MATERIALS PROVIDED
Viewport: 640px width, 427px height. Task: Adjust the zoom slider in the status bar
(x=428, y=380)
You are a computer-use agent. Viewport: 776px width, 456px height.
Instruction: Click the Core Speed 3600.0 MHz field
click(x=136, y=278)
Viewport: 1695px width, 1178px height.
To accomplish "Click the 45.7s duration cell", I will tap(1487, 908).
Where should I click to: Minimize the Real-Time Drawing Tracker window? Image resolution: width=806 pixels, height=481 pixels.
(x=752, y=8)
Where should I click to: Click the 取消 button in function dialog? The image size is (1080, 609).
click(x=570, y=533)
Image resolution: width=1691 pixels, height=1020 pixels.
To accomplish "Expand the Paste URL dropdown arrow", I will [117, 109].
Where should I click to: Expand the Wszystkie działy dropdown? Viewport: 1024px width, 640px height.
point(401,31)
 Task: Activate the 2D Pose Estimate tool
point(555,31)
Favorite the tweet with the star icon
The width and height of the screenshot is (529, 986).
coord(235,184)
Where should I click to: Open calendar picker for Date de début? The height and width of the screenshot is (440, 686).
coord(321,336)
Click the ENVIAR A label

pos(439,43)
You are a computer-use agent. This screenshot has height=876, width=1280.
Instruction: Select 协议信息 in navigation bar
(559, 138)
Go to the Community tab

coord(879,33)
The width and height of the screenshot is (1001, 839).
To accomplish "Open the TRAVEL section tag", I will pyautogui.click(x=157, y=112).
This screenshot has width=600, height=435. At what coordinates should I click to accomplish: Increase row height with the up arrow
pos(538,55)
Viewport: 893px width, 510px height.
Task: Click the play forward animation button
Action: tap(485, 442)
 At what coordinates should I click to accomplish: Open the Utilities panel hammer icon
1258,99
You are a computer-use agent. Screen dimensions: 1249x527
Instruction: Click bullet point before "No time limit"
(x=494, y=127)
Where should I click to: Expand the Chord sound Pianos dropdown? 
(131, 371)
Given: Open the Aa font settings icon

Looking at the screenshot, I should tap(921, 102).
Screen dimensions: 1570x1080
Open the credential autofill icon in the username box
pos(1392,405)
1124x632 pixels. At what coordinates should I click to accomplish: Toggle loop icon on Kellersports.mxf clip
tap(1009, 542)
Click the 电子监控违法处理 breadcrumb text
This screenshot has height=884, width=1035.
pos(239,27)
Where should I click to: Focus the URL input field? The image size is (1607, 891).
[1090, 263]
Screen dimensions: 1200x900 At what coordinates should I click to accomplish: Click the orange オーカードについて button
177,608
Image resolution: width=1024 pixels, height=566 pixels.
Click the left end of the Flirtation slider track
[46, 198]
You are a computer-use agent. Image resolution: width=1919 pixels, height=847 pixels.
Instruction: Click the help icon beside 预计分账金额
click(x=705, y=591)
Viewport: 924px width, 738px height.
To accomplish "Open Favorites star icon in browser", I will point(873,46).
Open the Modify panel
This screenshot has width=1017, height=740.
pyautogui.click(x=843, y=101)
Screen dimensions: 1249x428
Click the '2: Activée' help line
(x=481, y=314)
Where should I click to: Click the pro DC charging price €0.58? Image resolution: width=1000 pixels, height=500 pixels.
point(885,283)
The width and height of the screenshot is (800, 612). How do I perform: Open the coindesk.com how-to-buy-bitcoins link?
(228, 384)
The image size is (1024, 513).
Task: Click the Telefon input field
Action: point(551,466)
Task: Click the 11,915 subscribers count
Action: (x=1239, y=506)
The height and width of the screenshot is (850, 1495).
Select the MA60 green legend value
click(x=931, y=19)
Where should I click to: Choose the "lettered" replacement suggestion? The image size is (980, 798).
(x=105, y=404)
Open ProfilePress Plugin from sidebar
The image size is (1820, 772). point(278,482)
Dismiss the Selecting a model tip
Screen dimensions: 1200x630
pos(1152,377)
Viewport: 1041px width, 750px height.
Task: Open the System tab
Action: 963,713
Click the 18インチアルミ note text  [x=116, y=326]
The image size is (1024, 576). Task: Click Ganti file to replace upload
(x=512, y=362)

GOAL OF THE EXERCISE
Output the line containing "Dismiss the Selecting a model tip" and every line after it through the final line of the records above, exactly as written and nothing else.

SOLUTION
Dismiss the Selecting a model tip
Screen dimensions: 1200x630
pos(1152,377)
Viewport: 1041px width, 750px height.
Task: Open the System tab
Action: 963,713
Click the 18インチアルミ note text  [x=116, y=326]
The image size is (1024, 576). Task: Click Ganti file to replace upload
(x=512, y=362)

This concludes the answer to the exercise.